Jackson Hole, Wyoming has been a dream destination for me for a long time.  The ski resort is famed for its steep, challenging slopes and consistently discussed among skiers I know as one of the best mountains in North America.  Because I'm a volunteer patroller at Alpine Meadows, I ski a lot and for free, so I don't tend to take many ski trips.  But my sister knew about my desire to ski Jackson Hole, and so for Christmas last year she gave me an Air BnB stay there (as well as the cute faux fur lined vest you'll see me wearing in all the pics)!  It was the perfect excuse to gather some friends together for a fun long weekend ski trip.

Not. Too. Shabby.

Not. Too. Shabby.

So, um, I have some Denver recommendations for you.  You see, there's one daily nonstop flight from SFO to JAC on United, so of course we booked it.  But it's a small plane going to a small airport and SFO suffers frequent weather delays, so you can guess what happened next: a couple of hours before departure, it was cancelled.  We re-booked through Denver only to have the first leg delayed so long that we missed the second and found ourselves stuck overnight.

We were delayed an entire day, but at least there were puppies in the airport!

We were delayed an entire day, but at least there were puppies in the airport!

All thanks for the following go to my husband, by the way.  He is a frequent traveler, loves trip planning, and researches flights and hotels particularly well.  By the time we made it to the arrivals area in Denver, he had us booked at the Four Seasons, a giant SUV to fit all six of us waiting for us at Avis, and a table reserved for dinner at The Kitchen.  Major thumbs up to all of the above - dinner was delicious (and huge!), and the Four Seasons bar is apparently The Place to Be on a Friday night (we did feel a little out of place in our slopeside attire).

We stayed in this Air BnB condo in Teton Village at the base of the ski resort.  It would have slept 8 people luxuriously and 10 quite comfortably, the bed/sheet/towel situation was a lot more high end than I have experienced in other Air BnB's, and the common areas were comfy and well-appointed.  For a long weekend, I would definitely stay in Teton Village again, as opposed to in the actual town of Jackson Hole.  We could walk to a lift (and also into the village within about 15 minutes), whereas it takes about half an hour to drive out from town!  

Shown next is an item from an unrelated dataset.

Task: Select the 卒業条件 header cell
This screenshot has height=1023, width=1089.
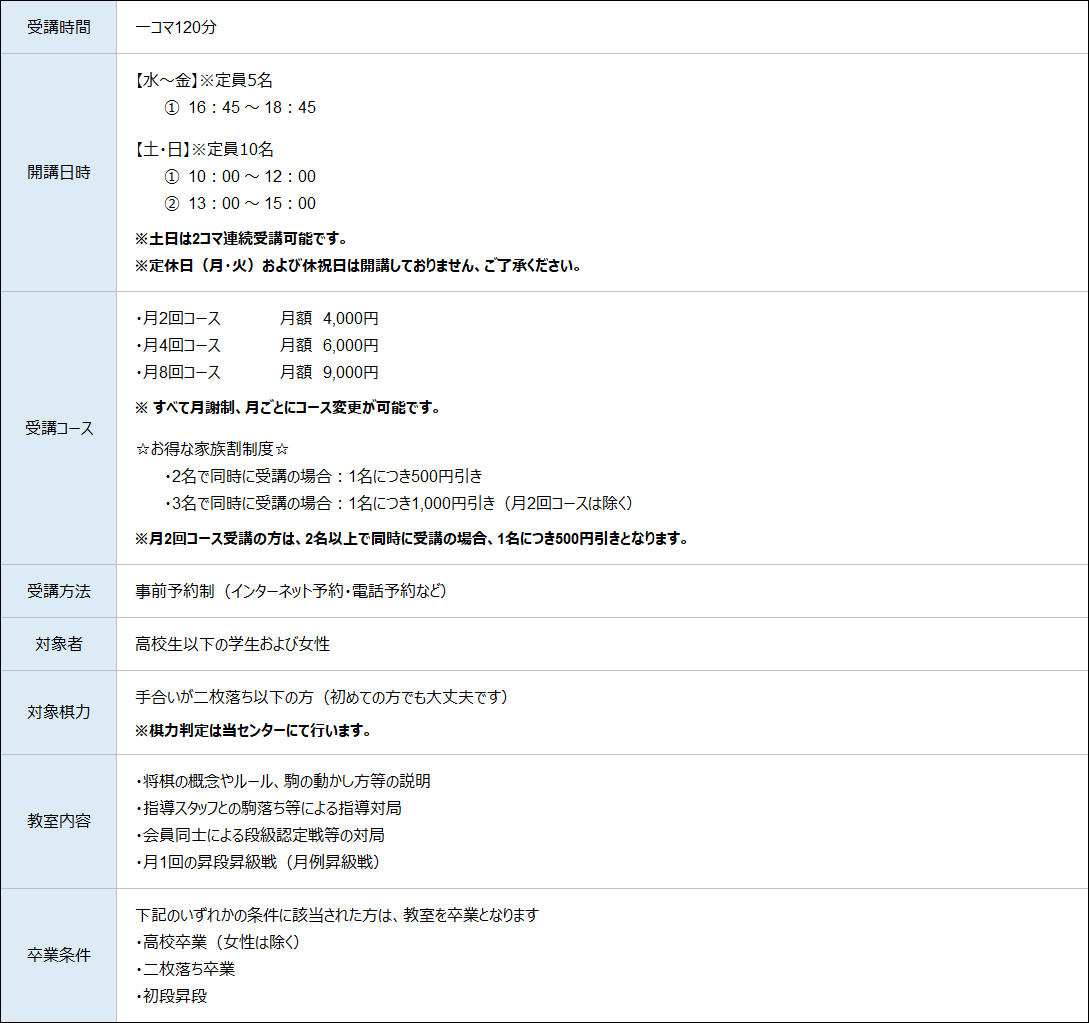Action: pyautogui.click(x=58, y=955)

On our way from the condo to dinner on a gorgeous spring evening

On our way from the condo to dinner on a gorgeous spring evening

Teton Village is small, but packed with high quality amenities.  I always bring my own ski boots, but there were several rental shops with good demo options - I tried out and rather enjoyed a pair of Atomic Vantage 100's.  The restaurants were also pretty impressive given the small size of the village.  We had a late lunch after our late arrival on Saturday at Il Villagio Osteria, which had delicious upscale pizzas and salads.  Dinner that night was at the Alpenhof Lodge.  You go for the super authentic Swiss atmosphere and fondue, not necessarily for the other food on the menu, but it's a totally fun experience.  We may or may not have returned for several apres-ski beers the following day!

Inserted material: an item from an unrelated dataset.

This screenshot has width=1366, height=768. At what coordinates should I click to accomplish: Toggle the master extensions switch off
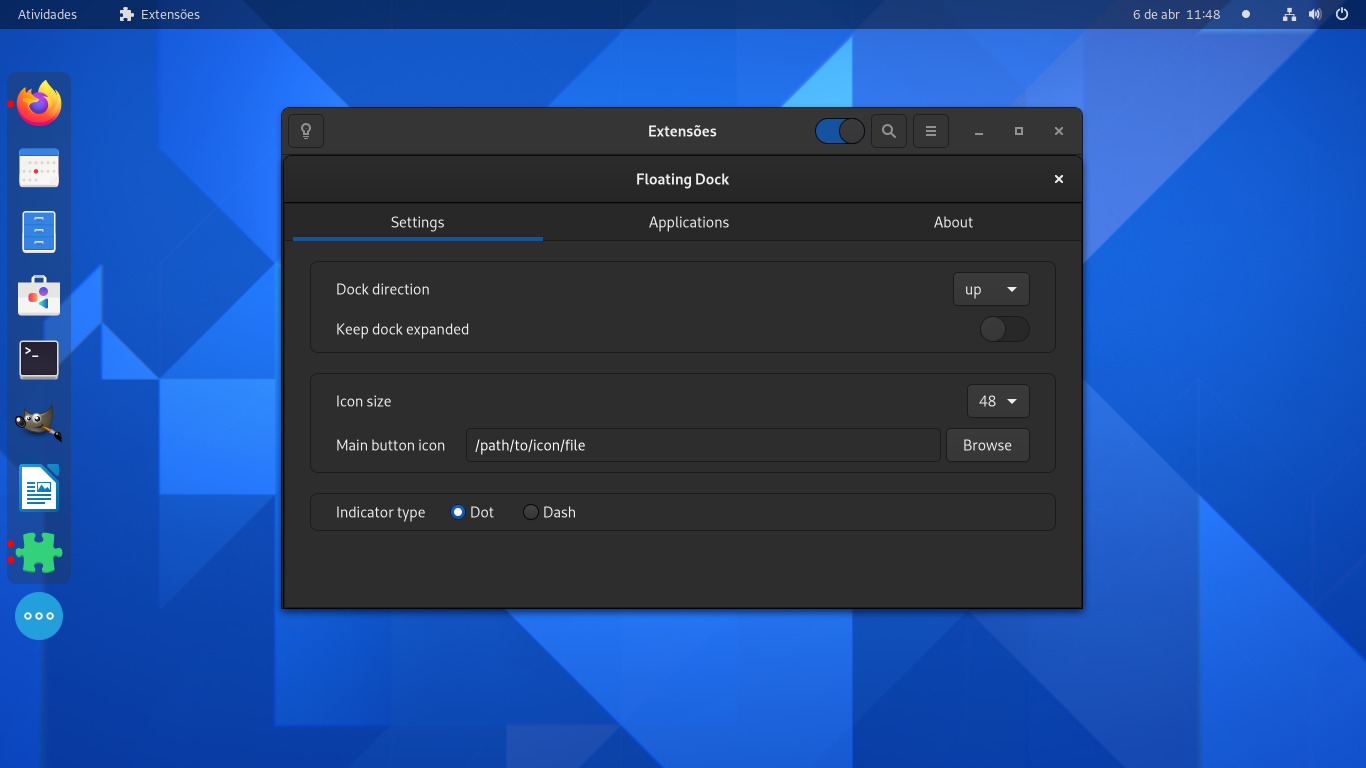click(x=839, y=130)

For lunch in the middle of our ski day, we were enraptured by the concept of an on-mountain sit-down restaurant (something I have experienced in Europe but never in North America!) and were lucky enough to snag a table at Piste Mountain Bistro before the lunch rush.  If you go, definitely make a reservation so you don't get shut out!  Our final dinner was at Handle Bar inside the Four Seasons (which is just about as ski-in, ski-out a resort as I've ever seen), and my bison burger was absolutely INCREDIBLE - one of the best burgers I've ever had, period.  I snarfed the entire thing.

Happy campers!

Happy campers!

And the mountain itself?  It's even better than I thought it would be!  The mountain has huge vertical - it just seems to keep going on forever, with amazing valley views everywhere you look.  Overall, the entire resort is much steeper than most - a Jackson Hole blue run would probably be rated a black diamond at your home resort.  On a sunny spring morning when conditions are firm, there's not much that's more fun than ripping giant fast turns on some steep corduroy, and we did just that!  There's also a ton of really interesting off piste terrain, and we caught some excellent spring corn on some of the lower slopes in the afternoon.  We did NOT try to kill ourselves in the famed Corbet's Couloir - it was closed, and after peering down the sheer cliff entrance, I saw why!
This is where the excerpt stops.